*Directions:*
Please set down, unchanged, each line from the one with "This screenshot has width=980, height=613." to the final line of the data below, both included. Drop the pictures.

*The data:*
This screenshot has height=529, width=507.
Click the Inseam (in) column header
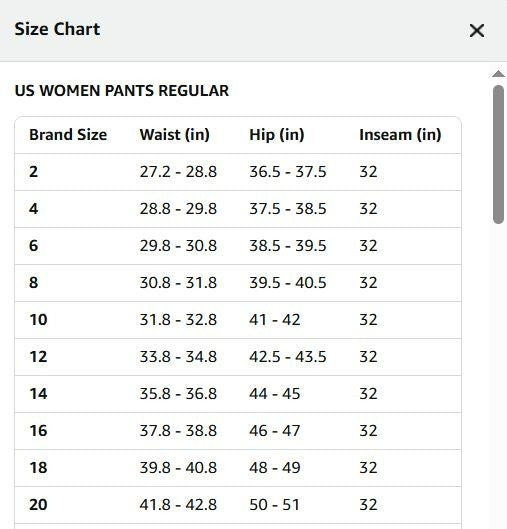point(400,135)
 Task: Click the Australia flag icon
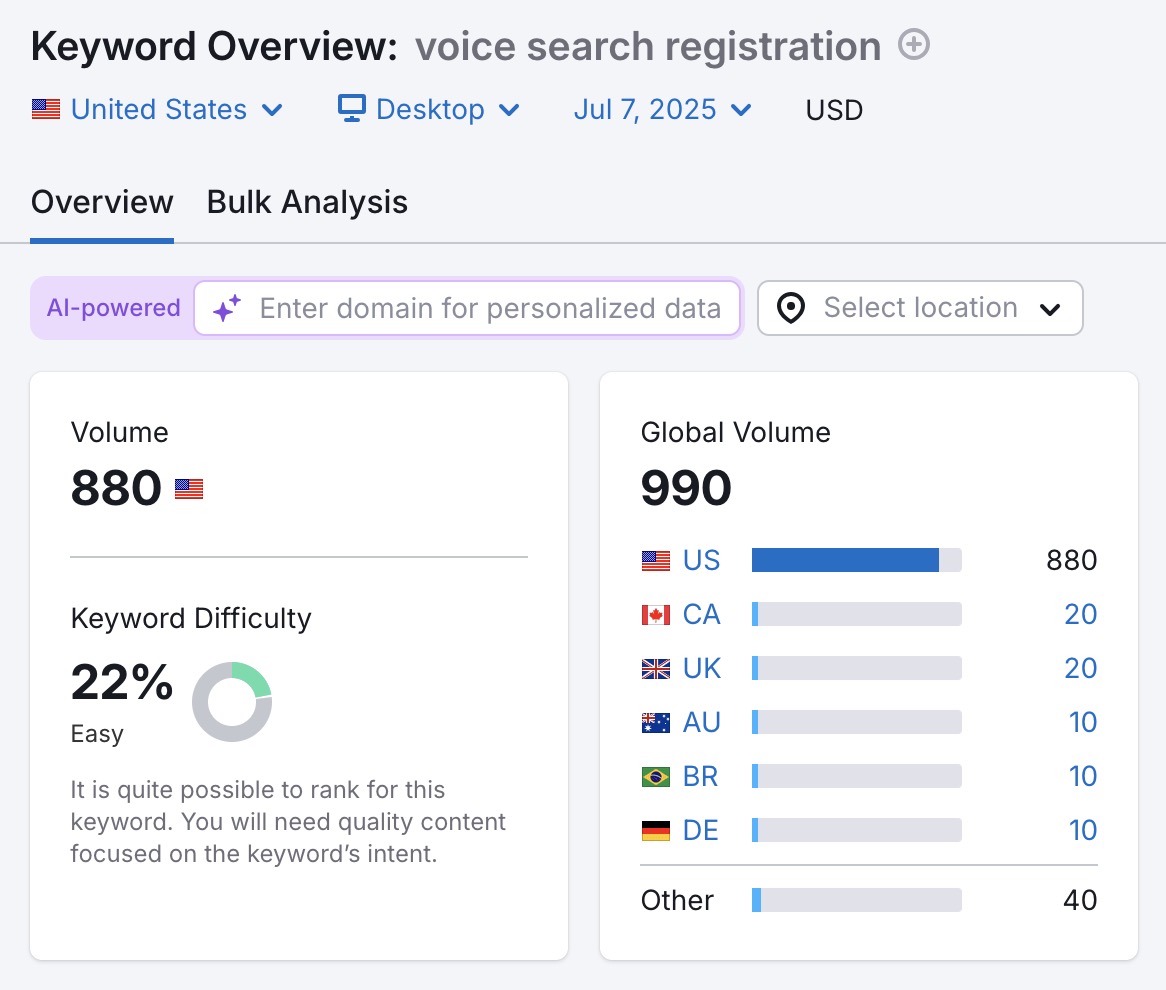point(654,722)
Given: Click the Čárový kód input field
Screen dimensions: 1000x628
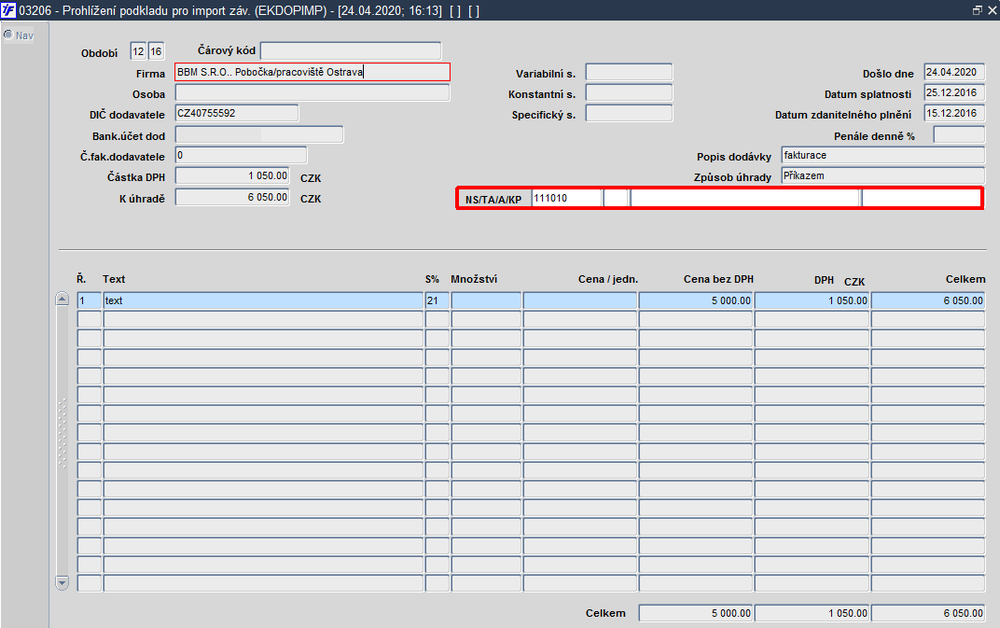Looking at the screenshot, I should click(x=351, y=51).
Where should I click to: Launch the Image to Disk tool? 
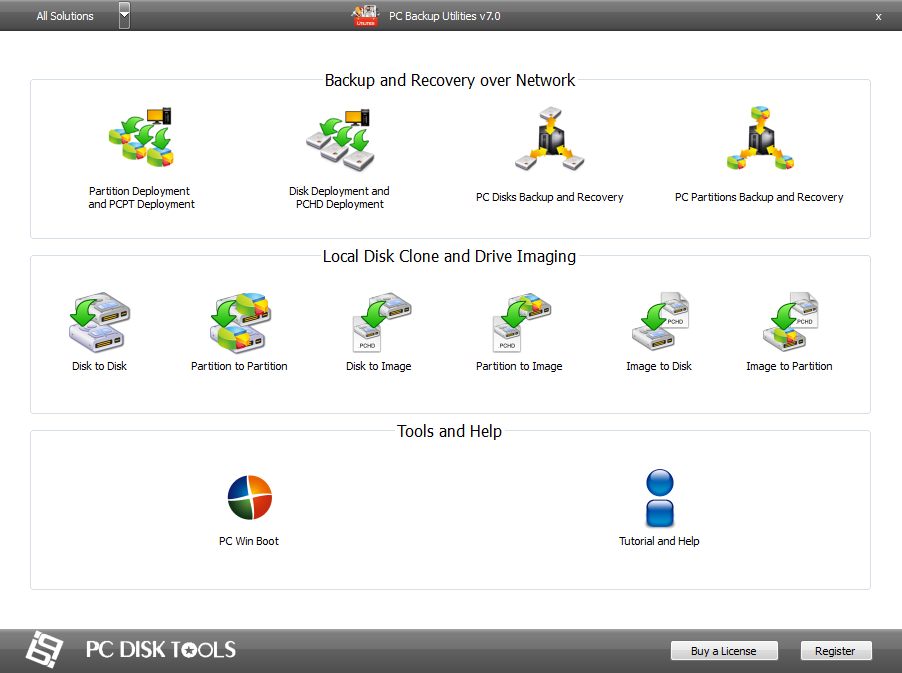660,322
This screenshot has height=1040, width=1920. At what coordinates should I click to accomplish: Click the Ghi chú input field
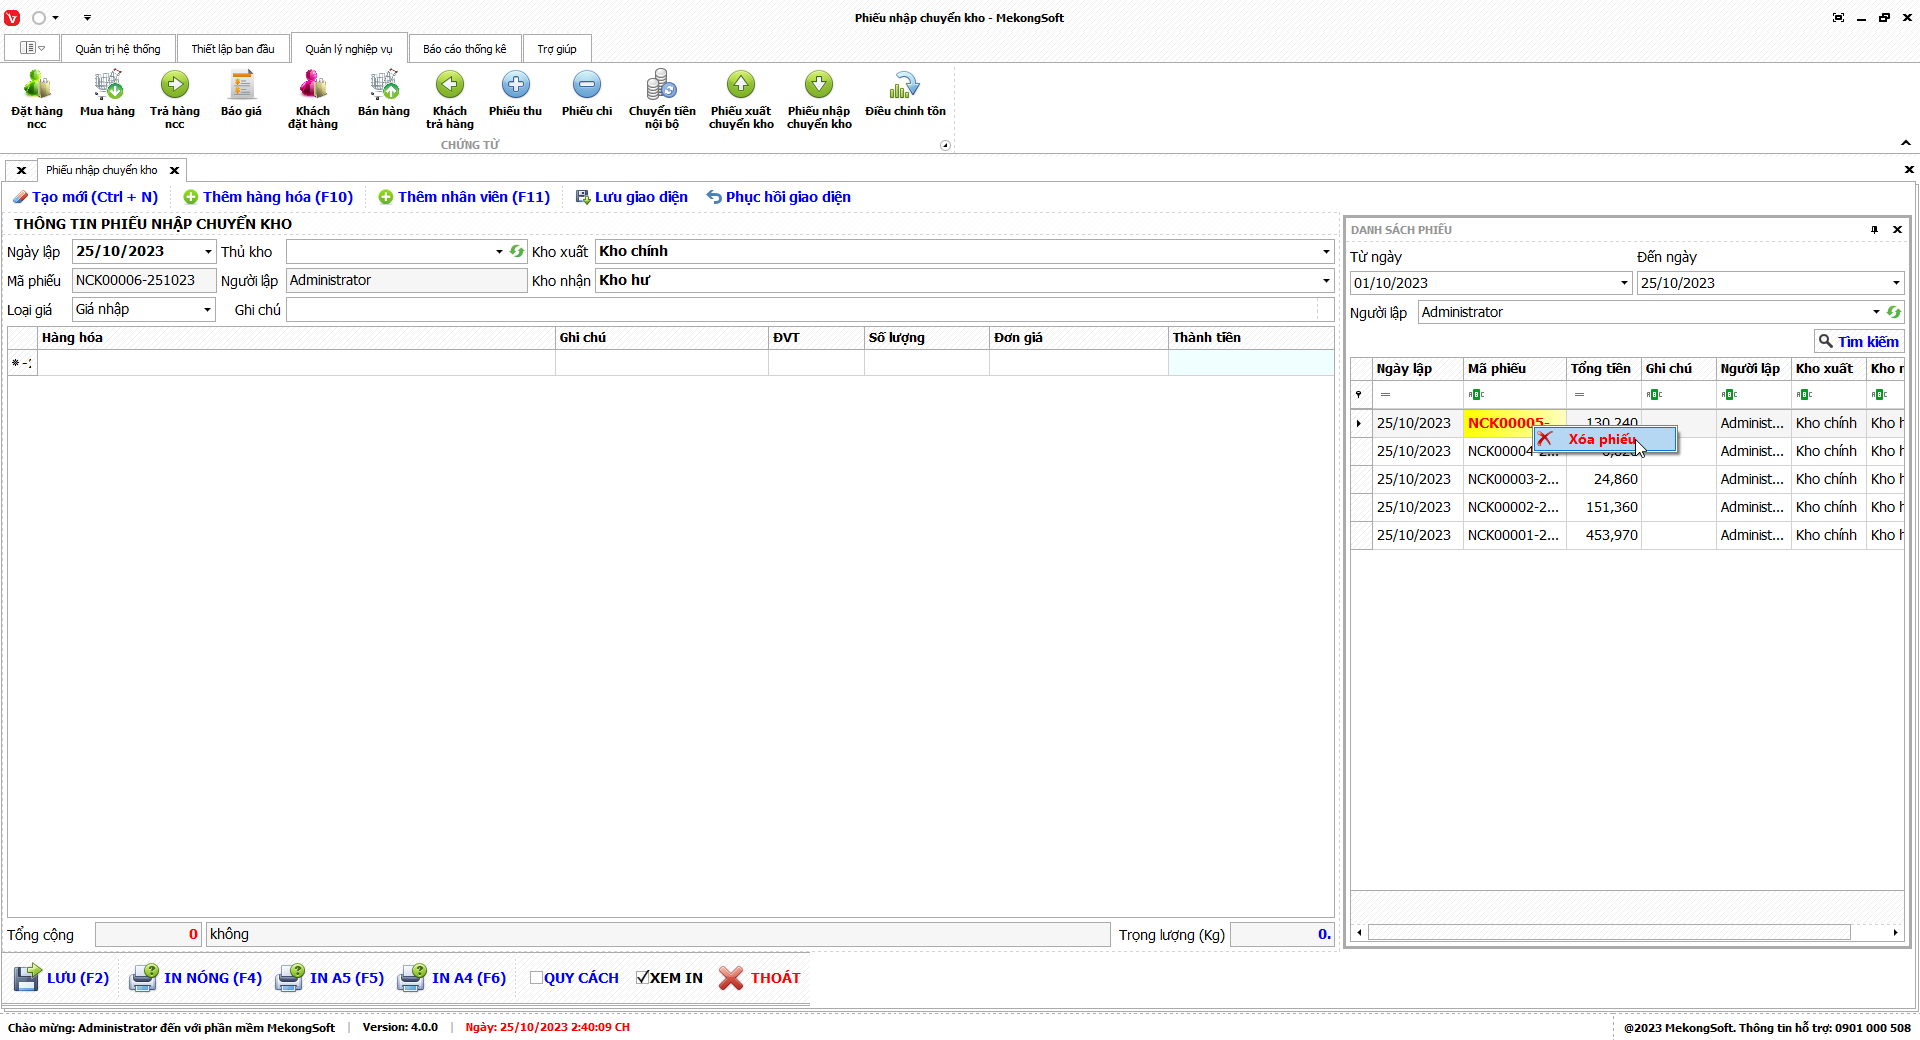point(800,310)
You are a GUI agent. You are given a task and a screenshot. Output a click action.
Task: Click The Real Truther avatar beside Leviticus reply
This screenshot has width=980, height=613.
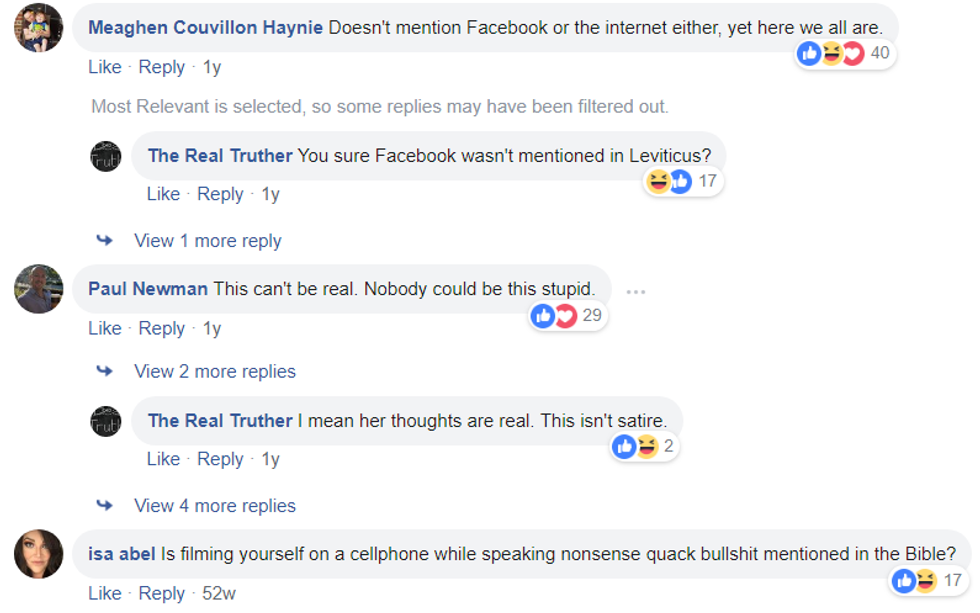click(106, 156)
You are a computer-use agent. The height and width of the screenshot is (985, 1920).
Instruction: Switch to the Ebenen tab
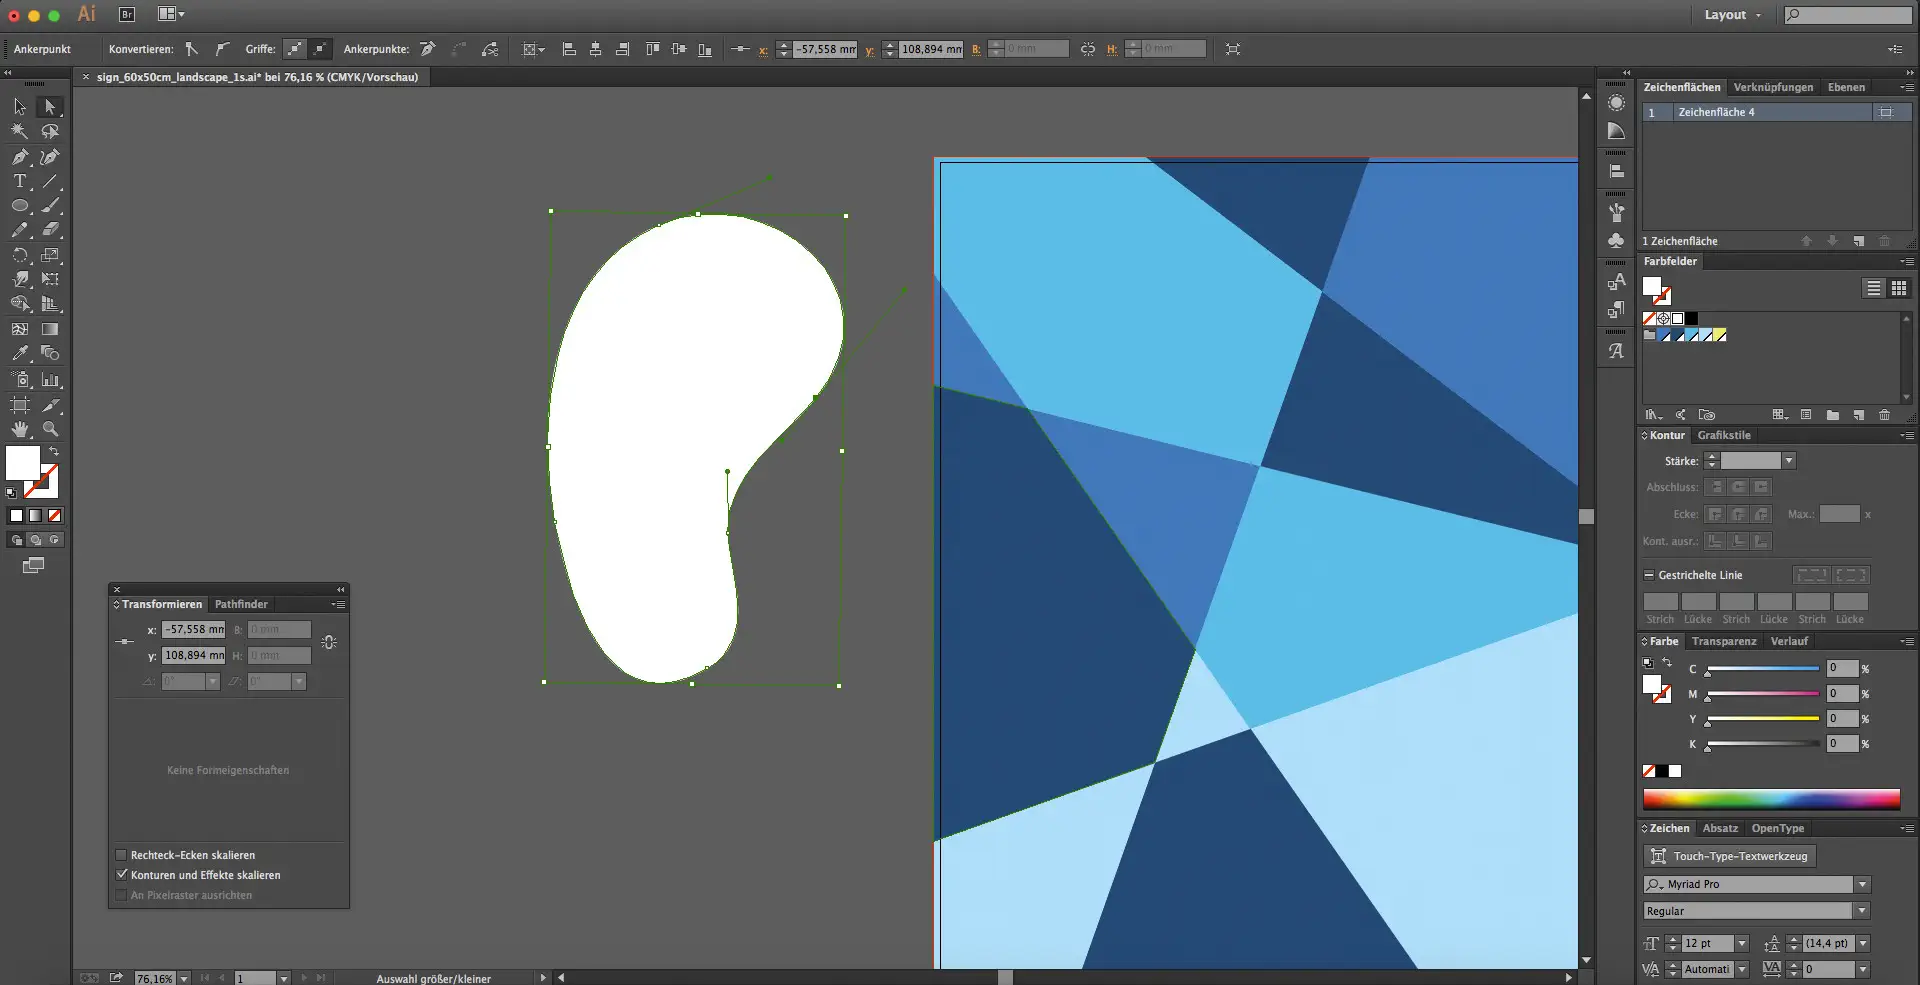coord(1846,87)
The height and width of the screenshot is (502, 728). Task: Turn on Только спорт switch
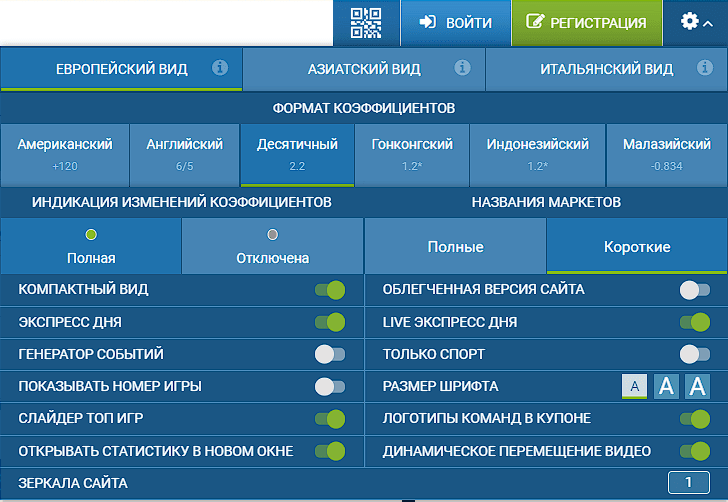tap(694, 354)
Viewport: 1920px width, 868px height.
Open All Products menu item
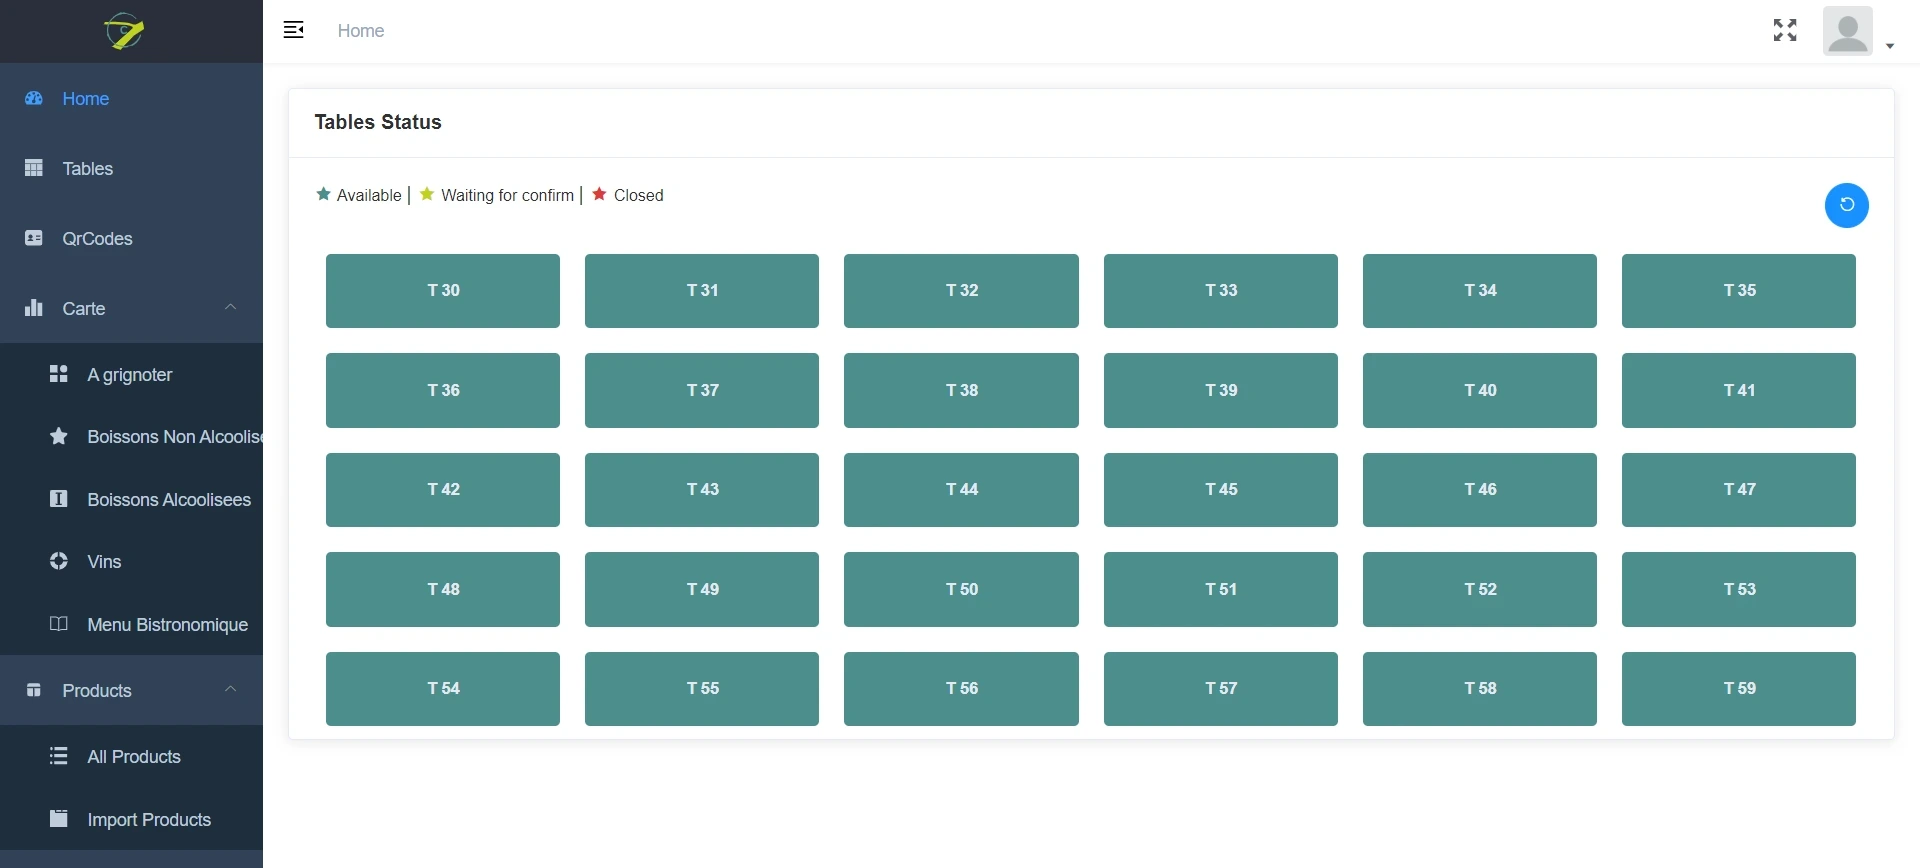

*Task response:*
This screenshot has width=980, height=613.
click(106, 156)
You are a computer-use agent. The height and width of the screenshot is (985, 1920).
Instruction: Switch to the Ebenen tab
coord(1846,87)
The height and width of the screenshot is (502, 728). Task: Turn on Только спорт switch
tap(694, 354)
Viewport: 1920px width, 868px height.
Open All Products menu item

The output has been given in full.